### 任务目标
请抄写这篇关于小猫的短文中从"我把它抱到門前,倒了些牛奶給"到"我歎口氣。找了個塑料袋把它裝上,扔到了垃圾箱裏。"的部分，并把其中的"紙盒"一律替换为"木箱"。

### 文本片段
========
我把它抱到門前,倒了些牛奶給它。它像餓漢撲向麵包一樣,頭幾乎埋在小碟裏,吧唧吧唧地狠舔一氣。於是我又喂它些魚肉,它歪著頭飛快地吃光了。再抓點貓糧給它,照樣吃掉。這小子胃口這麼好,應該沒啥病吧?我覺寬慰。鄰居是個愛貓人士,她拿了兩包幼貓營養液過來,說這是進口的,裏麵是魚、豆、麵和益生菌混合物,特適合為這種貓恢複體質。於是又給它倒了半包,這小子也不客氣地舔了個幹淨。我找了個紙盒給它當窩,想讓它住在陽台上。畢竟它可能有什麼病,我可不想讓它進屋裏來。問題是這小子或許把我當母親了,我不在它就嘰哇亂叫,見了我就往我身上爬,還經常拱我家紗門想進屋。而這季節白天熱了,晚上還蠻有些涼意,它卻死活不肯睡盒子裏,蓋上蓋它也會鑽出來。我隻好找個塑料筐,把它倒扣在裏麵,以防它夜間跑丟。不意次晨發現它拉了灘稀屎在筐裏。好在它胃口照樣很好,喂什麼吃什麼,白天也知道到院裏去“出恭”。而且,它顯然已認我這兒為家了,跑不多久就知道搖搖晃晃地爬三級台階回到食盆前來。於是我又讓它飽餐一頓——或許就是這害了它?次日夜裏睡覺前,我見它早早地像個小球樣,頭伏在蜷緊的四足上睡著了。它不會受涼吧?我覺得夜風有點大,可是它仍不肯睡進紙盒,我隻好隨它去。天亮前我忽然醒了,趕緊去看它。隻見它側躺在筐中一動不動,近看則大吃一驚,它身邊又有灘深黑的稀便,而它已僵硬了……
唉,現在想來我還有些後悔,明知外麵夜天還涼,幹嗎不把它放家來,或者想想保暖的辦法?還有,它那麼虛弱,怎能沒節製地喂它東西?或許它是有什麼先天疾病的,如果還在樹叢裏,恐怕一夜也挨不過,現在它畢竟還享了兩天口福呢……可是,無論我怎麼自我安慰,總還有些諸如“無常”“生命的脆弱”“多艱”等念頭纏上心來。記得吳地有個“一歲死到一百歲”之說,可它連一歲還沒到呢!當然,盡管它也是生靈,畢竟還是動物,其生死隻能聽憑自然法則擺布。而我是人,還是多想想與人類命運和福祉相關的問題吧——然而,如果可能,我們更積極地參與對動物與環境的關愛,豈不更好?……
我歎口氣。找了個塑料袋把它裝上,扔到了垃圾箱裏。
========
### 数据摘录
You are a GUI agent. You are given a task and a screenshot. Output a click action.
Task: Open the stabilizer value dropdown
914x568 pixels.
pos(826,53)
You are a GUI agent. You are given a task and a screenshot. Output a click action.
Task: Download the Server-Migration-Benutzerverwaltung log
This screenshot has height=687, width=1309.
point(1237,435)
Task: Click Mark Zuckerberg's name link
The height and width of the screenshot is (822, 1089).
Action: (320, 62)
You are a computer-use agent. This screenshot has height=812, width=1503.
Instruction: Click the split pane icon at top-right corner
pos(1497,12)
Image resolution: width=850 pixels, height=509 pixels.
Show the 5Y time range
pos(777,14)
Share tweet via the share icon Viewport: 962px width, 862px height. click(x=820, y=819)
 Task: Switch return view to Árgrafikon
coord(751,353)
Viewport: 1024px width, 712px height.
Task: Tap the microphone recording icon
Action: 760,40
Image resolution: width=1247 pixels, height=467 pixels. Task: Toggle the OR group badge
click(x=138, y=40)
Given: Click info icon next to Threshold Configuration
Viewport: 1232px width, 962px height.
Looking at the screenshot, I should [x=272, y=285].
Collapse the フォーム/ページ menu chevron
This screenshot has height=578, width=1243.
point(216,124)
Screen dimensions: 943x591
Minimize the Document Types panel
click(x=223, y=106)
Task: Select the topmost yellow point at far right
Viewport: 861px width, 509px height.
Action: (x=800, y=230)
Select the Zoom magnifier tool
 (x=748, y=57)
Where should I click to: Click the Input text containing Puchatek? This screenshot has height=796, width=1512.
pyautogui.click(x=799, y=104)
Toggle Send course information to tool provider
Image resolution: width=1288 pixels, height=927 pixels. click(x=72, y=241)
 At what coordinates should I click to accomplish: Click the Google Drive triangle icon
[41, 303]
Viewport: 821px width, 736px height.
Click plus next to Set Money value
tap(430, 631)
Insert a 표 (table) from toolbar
========
### 书面回答
我把它抱到門前,倒了些牛奶給它。它像餓漢撲向麵包一樣,頭幾乎埋在小碟裏,吧唧吧唧地狠舔一氣。於是我又喂它些魚肉,它歪著頭飛快地吃光了。再抓點貓糧給它,照樣吃掉。這小子胃口這麼好,應該沒啥病吧?我覺寬慰。鄰居是個愛貓人士,她拿了兩包幼貓營養液過來,說這是進口的,裏麵是魚、豆、麵和益生菌混合物,特適合為這種貓恢複體質。於是又給它倒了半包,這小子也不客氣地舔了個幹淨。我找了個木箱給它當窩,想讓它住在陽台上。畢竟它可能有什麼病,我可不想讓它進屋裏來。問題是這小子或許把我當母親了,我不在它就嘰哇亂叫,見了我就往我身上爬,還經常拱我家紗門想進屋。而這季節白天熱了,晚上還蠻有些涼意,它卻死活不肯睡盒子裏,蓋上蓋它也會鑽出來。我隻好找個塑料筐,把它倒扣在裏麵,以防它夜間跑丟。不意次晨發現它拉了灘稀屎在筐裏。好在它胃口照樣很好,喂什麼吃什麼,白天也知道到院裏去“出恭”。而且,它顯然已認我這兒為家了,跑不多久就知道搖搖晃晃地爬三級台階回到食盆前來。於是我又讓它飽餐一頓——或許就是這害了它?次日夜裏睡覺前,我見它早早地像個小球樣,頭伏在蜷緊的四足上睡著了。它不會受涼吧?我覺得夜風有點大,可是它仍不肯睡進木箱,我隻好隨它去。天亮前我忽然醒了,趕緊去看它。隻見它側躺在筐中一動不動,近看則大吃一驚,它身邊又有灘深黑的稀便,而它已僵硬了……
唉,現在想來我還有些後悔,明知外麵夜天還涼,幹嗎不把它放家來,或者想想保暖的辦法?還有,它那麼虛弱,怎能沒節製地喂它東西?或許它是有什麼先天疾病的,如果還在樹叢裏,恐怕一夜也挨不過,現在它畢竟還享了兩天口福呢……可是,無論我怎麼自我安慰,總還有些諸如“無常”“生命的脆弱”“多艱”等念頭纏上心來。記得吳地有個“一歲死到一百歲”之說,可它連一歲還沒到呢!當然,盡管它也是生靈,畢竟還是動物,其生死隻能聽憑自然法則擺布。而我是人,還是多想想與人類命運和福祉相關的問題吧——然而,如果可能,我們更積極地參與對動物與環境的關愛,豈不更好?……
我歎口氣。找了個塑料袋把它裝上,扔到了垃圾箱裏。